● TASK STATEMENT
Turn the material below into a Markdown table with two columns, Row and Line: number each row and put one line of the material in it, skipping blank lines.

● DATASET EXTRACT
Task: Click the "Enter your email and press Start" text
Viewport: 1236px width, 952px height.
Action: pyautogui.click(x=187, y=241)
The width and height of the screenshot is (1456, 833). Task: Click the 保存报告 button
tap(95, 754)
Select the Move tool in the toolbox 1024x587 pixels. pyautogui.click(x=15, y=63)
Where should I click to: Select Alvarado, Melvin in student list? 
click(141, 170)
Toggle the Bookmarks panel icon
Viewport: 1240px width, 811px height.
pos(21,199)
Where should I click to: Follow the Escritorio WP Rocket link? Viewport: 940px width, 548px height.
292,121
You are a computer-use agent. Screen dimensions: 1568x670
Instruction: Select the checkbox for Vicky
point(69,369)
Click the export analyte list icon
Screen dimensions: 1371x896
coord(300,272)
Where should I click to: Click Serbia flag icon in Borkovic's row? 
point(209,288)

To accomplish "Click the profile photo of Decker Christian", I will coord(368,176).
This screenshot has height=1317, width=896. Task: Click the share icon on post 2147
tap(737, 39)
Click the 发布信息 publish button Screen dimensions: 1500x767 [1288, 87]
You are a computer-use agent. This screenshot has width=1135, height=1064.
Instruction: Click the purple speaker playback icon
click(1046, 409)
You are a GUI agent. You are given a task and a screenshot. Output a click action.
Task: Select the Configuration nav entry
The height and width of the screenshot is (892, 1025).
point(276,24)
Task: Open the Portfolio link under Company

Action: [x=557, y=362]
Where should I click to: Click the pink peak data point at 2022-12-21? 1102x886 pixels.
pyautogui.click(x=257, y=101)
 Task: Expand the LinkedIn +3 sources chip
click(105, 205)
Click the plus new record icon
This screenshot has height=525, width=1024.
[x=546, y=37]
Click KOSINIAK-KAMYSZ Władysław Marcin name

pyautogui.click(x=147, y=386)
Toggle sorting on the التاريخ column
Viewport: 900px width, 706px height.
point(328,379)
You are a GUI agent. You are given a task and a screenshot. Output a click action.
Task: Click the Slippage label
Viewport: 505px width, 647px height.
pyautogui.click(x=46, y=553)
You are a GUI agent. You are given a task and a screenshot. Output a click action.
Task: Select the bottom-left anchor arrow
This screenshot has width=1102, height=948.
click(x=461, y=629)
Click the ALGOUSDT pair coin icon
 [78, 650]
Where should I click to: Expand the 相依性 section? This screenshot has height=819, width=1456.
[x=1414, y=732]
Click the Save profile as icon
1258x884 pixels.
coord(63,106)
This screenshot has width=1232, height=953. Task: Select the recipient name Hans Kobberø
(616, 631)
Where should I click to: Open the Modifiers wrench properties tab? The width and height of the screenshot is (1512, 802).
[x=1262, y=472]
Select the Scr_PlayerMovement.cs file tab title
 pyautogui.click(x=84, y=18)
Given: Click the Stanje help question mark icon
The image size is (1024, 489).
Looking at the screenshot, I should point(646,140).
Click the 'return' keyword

● WRITTEN RESPONSE
| Row | Line |
|---|---|
| 1 | Task: Click the "Enter your email and press Start" text |
| 2 | Viewport: 1236px width, 952px height. |
| 3 | Action: pyautogui.click(x=187, y=241) |
| 4 | The width and height of the screenshot is (1456, 833). Task: Click the 保存报告 button |
| 5 | tap(95, 754) |
| 6 | Select the Move tool in the toolbox 1024x587 pixels. pyautogui.click(x=15, y=63) |
| 7 | Where should I click to: Select Alvarado, Melvin in student list?  |
| 8 | click(141, 170) |
| 9 | Toggle the Bookmarks panel icon |
| 10 | Viewport: 1240px width, 811px height. |
| 11 | pos(21,199) |
| 12 | Where should I click to: Follow the Escritorio WP Rocket link? Viewport: 940px width, 548px height. |
| 13 | 292,121 |
| 14 | You are a computer-use agent. Screen dimensions: 1568x670 |
| 15 | Instruction: Select the checkbox for Vicky |
| 16 | point(69,369) |
| 17 | Click the export analyte list icon |
| 18 | Screen dimensions: 1371x896 |
| 19 | coord(300,272) |
| 20 | Where should I click to: Click Serbia flag icon in Borkovic's row?  |
| 21 | point(209,288) |
| 22 | To accomplish "Click the profile photo of Decker Christian", I will coord(368,176). |
| 23 | This screenshot has height=1317, width=896. Task: Click the share icon on post 2147 |
| 24 | tap(737, 39) |
| 25 | Click the 发布信息 publish button Screen dimensions: 1500x767 [1288, 87] |
| 26 | You are a computer-use agent. This screenshot has width=1135, height=1064. |
| 27 | Instruction: Click the purple speaker playback icon |
| 28 | click(1046, 409) |
| 29 | You are a GUI agent. You are given a task and a screenshot. Output a click action. |
| 30 | Task: Select the Configuration nav entry |
| 31 | The height and width of the screenshot is (892, 1025). |
| 32 | point(276,24) |
| 33 | Task: Open the Portfolio link under Company |
| 34 | Action: [x=557, y=362] |
| 35 | Where should I click to: Click the pink peak data point at 2022-12-21? 1102x886 pixels. |
| 36 | pyautogui.click(x=257, y=101) |
| 37 |  Task: Expand the LinkedIn +3 sources chip |
| 38 | click(105, 205) |
| 39 | Click the plus new record icon |
| 40 | This screenshot has height=525, width=1024. |
| 41 | [x=546, y=37] |
| 42 | Click KOSINIAK-KAMYSZ Władysław Marcin name |
| 43 | pyautogui.click(x=147, y=386) |
| 44 | Toggle sorting on the التاريخ column |
| 45 | Viewport: 900px width, 706px height. |
| 46 | point(328,379) |
| 47 | You are a GUI agent. You are given a task and a screenshot. Output a click action. |
| 48 | Task: Click the Slippage label |
| 49 | Viewport: 505px width, 647px height. |
| 50 | pyautogui.click(x=46, y=553) |
| 51 | You are a GUI agent. You are given a task and a screenshot. Output a click action. |
| 52 | Task: Select the bottom-left anchor arrow |
| 53 | This screenshot has width=1102, height=948. |
| 54 | click(x=461, y=629) |
| 55 | Click the ALGOUSDT pair coin icon |
| 56 |  [78, 650] |
| 57 | Where should I click to: Expand the 相依性 section? This screenshot has height=819, width=1456. |
| 58 | [x=1414, y=732] |
| 59 | Click the Save profile as icon |
| 60 | 1258x884 pixels. |
| 61 | coord(63,106) |
| 62 | This screenshot has width=1232, height=953. Task: Select the recipient name Hans Kobberø |
| 63 | (616, 631) |
| 64 | Where should I click to: Open the Modifiers wrench properties tab? The width and height of the screenshot is (1512, 802). |
| 65 | [x=1262, y=472] |
| 66 | Select the Scr_PlayerMovement.cs file tab title |
| 67 |  pyautogui.click(x=84, y=18) |
| 68 | Given: Click the Stanje help question mark icon |
| 69 | The image size is (1024, 489). |
| 70 | Looking at the screenshot, I should point(646,140). |
| 71 | Click the 'return' keyword |